The project research team (from left): Research Fellow Rishi Chanderraj, MD; Bioinformaticist Piyush Ranjan, MSc; Associate Research Scientist John Erb-Downward, PhD; and Assistant Professor of Pulmonary & Critical Care Medicine Robert Dickson, MD.

“When we suspect a patient has a bacterial infection, we take a culture, give it time and see what grows – Louis Pasteur would totally recognize what we’re doing,” said Assistant Professor of Internal Medicine Robert Dickson. “Sequencing technology has revolutionized the way we think of microbiology in the body, but it hasn’t reached the bedside when it comes to diagnosing infections.”

Dickson’s latest project, a collaboration with colleagues in Beijing through the Michigan Medicine-Peking University Health Science Center Joint Institute, aims to change that. He and his partners plan to use new portable DNA sequencers to diagnose ventilator-associated pneumonia (VAP) in critical care patients – faster and more accurately than traditional culture tests are able to do. If successful, it could mean shorter detection times for VAP and also a reduced reliance on the kind of broad-spectrum antibiotics that contribute to drug-resistant bacteria.

A major concern in every critical care unit, VAP occurs in between 10 and 40 percent of patients who remain on mechanical ventilation longer than two days, with individual risk increasing with each day a patient remains on the ventilator. It is a significant contributor to the cost of care as it extends hospital stays and makes sick patients sicker.

VAP is also difficult to diagnose at the bedside. Clinical signs – fever, rapid heart rate, and other inflammatory responses – are common in the very-ill patients typically on ventilation and may not be specific to VAP. A primary method of diagnosis is to sample the patients’ lung using bacterial culture, a process that typically takes between 24 and 72 hours. Dickson and his team believe they can reduce that time drastically through real-time sequencing using a new palm-sized nanopore sequencer, the MinION, that is powered by USB and ports into a laptop or desktop computer. The $1,000 devices are about two thirds the size of a chalkboard eraser and have been field-tested around the world, including by Dickson’s lab in Ann Arbor, which has already used it to identify pathogens in the lungs of patients with pneumonia.

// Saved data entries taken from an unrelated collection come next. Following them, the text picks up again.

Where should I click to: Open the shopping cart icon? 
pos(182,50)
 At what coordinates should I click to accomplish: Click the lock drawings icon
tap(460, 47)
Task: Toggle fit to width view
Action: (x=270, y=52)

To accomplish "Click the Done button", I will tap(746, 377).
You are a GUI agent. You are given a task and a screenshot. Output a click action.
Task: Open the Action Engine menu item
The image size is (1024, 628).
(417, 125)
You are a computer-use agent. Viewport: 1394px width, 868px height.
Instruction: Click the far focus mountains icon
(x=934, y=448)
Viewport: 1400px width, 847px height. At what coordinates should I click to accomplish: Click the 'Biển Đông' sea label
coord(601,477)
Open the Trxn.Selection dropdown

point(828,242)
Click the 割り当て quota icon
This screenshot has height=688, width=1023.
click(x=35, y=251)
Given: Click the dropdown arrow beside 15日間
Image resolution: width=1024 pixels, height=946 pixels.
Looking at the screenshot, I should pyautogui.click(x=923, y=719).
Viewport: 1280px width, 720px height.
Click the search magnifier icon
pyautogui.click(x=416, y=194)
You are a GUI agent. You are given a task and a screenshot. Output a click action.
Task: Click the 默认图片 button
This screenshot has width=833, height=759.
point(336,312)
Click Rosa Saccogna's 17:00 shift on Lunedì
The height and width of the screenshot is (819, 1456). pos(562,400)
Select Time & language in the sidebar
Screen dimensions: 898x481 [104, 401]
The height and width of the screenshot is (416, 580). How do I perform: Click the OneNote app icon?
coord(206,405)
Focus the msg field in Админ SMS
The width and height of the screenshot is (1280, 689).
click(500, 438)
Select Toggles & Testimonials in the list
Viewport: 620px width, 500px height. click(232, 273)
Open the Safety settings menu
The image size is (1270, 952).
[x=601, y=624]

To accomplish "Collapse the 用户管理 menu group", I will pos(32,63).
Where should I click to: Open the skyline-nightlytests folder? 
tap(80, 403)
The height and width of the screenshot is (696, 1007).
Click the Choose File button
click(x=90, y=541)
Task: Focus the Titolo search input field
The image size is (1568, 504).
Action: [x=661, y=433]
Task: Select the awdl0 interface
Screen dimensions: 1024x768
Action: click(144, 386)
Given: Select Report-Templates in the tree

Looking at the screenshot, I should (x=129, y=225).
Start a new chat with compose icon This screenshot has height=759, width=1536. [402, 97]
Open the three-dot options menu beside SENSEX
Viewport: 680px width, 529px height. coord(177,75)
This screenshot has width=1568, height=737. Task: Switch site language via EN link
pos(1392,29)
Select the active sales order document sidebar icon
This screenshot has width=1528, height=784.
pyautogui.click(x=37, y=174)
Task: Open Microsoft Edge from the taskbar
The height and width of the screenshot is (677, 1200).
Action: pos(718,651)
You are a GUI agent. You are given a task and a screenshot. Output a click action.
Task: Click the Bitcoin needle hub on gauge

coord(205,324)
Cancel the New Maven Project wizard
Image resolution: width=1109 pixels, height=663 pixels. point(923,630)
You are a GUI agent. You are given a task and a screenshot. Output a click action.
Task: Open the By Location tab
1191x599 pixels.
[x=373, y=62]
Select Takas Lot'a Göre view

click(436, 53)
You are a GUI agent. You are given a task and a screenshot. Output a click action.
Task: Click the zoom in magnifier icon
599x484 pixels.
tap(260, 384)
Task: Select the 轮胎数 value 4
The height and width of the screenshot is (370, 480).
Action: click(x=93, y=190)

Their prior studies took about nine hours from specimen collection to completed analysis. Through process improvements (Dickson’s lab is working on efficiently isolating DNA and analyzing sequencing data) the team believes they can cut that time in half moving forward.

“Our goal is to get the time from collection to identification down to about four hours or less,” Dickson said.

The new study, funded through the Michigan Medicine-PKUHSC Joint Institute for Clinical and Translational Research, finds Dickson partnering with Ning Shen, Vice Director of the Pulmonary Division at Peking University Third Hospital. Together, they plan to collect and sequence samples collected from the lungs of about 200 patients on ventilators across both sites. Results from the genetic sequence testing will be checked against culture tests from the same patients to compare speed and accuracy in order to inform protocols for the sequencing method. The sequencing approach holds potential not just to inform clinicians regarding which bacteria are present, but also how to treat them.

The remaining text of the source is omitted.